It is no secret that over the past three years, the Senate has been lambasted for favouring the government. The criticism is not entirely unfair. Out of 250 senators, 244 were selected by the National Council of Peace and Order, and they have a track record of resisting legal proposals to curb their ability to elect prime ministers.
It is such a pity that that's how the Upper House will be remembered. To be fair, the Upper House -- made up of highly regarded law experts -- has played a significant role in polishing difficult draft laws and fast-tracking historic human rights laws, such as the Prevention and Suppression of Torture and Enforced Disappearance Act.
Yet, the Upper House might be remembered instead for its role in preserving the right to co-elect prime ministers, a power granted under the current constitution.
A joint sitting of parliament in September rejected a charter amendment bill that would have ended that right. The bill received support from 333 MPs and 23 senators, while 102 MPs and 151 senators voted against it. Eight MPs and 45 senators abstained.
The bill, which included the elimination of the senators' right to co-elect prime ministers, was sponsored by 64,151 people who signed up to have the legislation presented in parliament.
If that wasn't enough to highlight the issue, Senate Speaker Pornpetch Wichitcholchai on Jan 4 was quoted saying the Senate would consider "parliamentary stability as a factor in endorsing a particular [prime minister] candidate".
The statement made jaws drop. Previously, many senators said the Senate was neutral; therefore, it would not vote against the will of winning political parties.

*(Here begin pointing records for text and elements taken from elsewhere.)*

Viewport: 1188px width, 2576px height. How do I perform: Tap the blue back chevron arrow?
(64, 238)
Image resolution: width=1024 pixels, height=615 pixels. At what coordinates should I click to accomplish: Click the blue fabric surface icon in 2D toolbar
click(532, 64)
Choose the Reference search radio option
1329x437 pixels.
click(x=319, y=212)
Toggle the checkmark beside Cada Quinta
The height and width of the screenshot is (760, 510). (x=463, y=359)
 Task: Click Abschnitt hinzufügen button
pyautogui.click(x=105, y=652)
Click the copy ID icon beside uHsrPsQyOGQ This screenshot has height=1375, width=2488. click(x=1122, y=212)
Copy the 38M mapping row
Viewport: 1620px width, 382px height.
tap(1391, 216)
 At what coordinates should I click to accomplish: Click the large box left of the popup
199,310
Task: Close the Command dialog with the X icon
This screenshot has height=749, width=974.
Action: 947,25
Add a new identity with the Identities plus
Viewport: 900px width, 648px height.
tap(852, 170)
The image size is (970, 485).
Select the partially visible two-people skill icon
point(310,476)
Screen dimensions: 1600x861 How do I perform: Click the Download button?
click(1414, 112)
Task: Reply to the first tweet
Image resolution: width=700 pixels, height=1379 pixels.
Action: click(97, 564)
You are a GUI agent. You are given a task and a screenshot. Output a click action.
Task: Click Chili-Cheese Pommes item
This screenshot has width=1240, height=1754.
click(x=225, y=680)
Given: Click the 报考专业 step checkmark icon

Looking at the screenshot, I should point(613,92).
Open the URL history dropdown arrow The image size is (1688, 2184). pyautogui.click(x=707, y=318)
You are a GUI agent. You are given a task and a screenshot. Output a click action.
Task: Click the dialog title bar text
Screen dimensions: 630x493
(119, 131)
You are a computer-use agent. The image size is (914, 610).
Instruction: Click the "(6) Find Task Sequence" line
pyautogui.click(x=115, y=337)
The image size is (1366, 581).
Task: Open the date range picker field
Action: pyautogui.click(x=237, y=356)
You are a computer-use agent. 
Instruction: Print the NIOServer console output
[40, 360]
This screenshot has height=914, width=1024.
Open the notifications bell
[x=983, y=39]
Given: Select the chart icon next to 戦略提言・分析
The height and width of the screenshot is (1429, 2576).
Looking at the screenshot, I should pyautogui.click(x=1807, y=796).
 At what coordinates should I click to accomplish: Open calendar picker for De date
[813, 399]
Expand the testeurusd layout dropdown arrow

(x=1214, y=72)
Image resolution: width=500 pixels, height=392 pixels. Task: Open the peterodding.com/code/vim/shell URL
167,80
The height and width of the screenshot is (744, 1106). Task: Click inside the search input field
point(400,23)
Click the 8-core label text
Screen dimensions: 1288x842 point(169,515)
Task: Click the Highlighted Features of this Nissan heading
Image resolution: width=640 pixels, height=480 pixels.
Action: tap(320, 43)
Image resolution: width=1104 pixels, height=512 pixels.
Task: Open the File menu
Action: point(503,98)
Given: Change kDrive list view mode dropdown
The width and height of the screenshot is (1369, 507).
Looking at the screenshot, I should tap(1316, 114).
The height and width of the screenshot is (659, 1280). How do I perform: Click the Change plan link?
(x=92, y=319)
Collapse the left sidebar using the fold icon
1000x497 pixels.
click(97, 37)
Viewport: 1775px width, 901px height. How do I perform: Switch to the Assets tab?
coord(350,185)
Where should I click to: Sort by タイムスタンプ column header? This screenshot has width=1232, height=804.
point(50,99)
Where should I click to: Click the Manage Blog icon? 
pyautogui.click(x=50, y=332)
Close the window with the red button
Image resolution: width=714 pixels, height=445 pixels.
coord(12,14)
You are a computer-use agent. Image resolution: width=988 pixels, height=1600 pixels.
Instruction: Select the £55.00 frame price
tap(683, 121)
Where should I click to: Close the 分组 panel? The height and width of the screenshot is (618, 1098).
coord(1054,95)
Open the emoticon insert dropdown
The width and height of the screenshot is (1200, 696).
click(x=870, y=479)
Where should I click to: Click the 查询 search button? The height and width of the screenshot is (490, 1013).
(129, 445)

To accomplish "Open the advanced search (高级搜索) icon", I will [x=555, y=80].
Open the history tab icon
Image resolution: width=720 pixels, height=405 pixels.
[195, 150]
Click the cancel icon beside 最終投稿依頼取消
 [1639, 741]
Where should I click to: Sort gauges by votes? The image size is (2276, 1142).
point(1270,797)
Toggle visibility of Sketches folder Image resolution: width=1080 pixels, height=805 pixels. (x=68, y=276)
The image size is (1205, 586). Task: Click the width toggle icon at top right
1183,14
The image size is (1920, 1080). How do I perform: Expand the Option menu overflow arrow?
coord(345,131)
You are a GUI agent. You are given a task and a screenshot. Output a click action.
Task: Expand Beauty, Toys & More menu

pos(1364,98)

Members of the public did not have to wait long for the Upper House to shock them. Last week, the Upper House once again came under fire over the Senate committee on political development and public participation reportedly floating the idea of revising Section 158, which stipulates that a prime minister may only serve a maximum of eight years in office, regardless of whether the four-year terms were served consecutively or not.
The panel had asked the King Prajadhipok's Institute to study the possibility of amending Section 158 of the Constitution, an unpopular idea.
The idea is being supported by a handful of senators led by Sen Seree Suwanpanont and Sen Kittisak Rattanawaraha. Sen Seree, chair of the committee on political development and public participation, has been criticised over the move.
Similarly, Sen Kittisak is of the opinion that a "decent person" should be allowed to serve as long as voters wish.
Despite senators being entitled to their opinions, and the proposal indeed just being an idea, the senators must not forget that discussion of the amendment of Section 158 and the PM's tenure are highly sensitive issues because changes can favour certain parties in the next election.
The study indeed raises a big question over its timing. Needless to say, it may be perceived as favouring Prime Minister Prayut Chan-o-cha, who will run in the next election.
Section 158 is not on Gen Prayut's side, as it stipulates that if he wins, he will only serve a maximum of two years. That limitation puts Gen Prayut at a disadvantage.
That said, the Upper House must maintain a neutral role in the next election. Failing to do so will cause the Upper House to undermine the democracy that members have sworn to protect and uphold.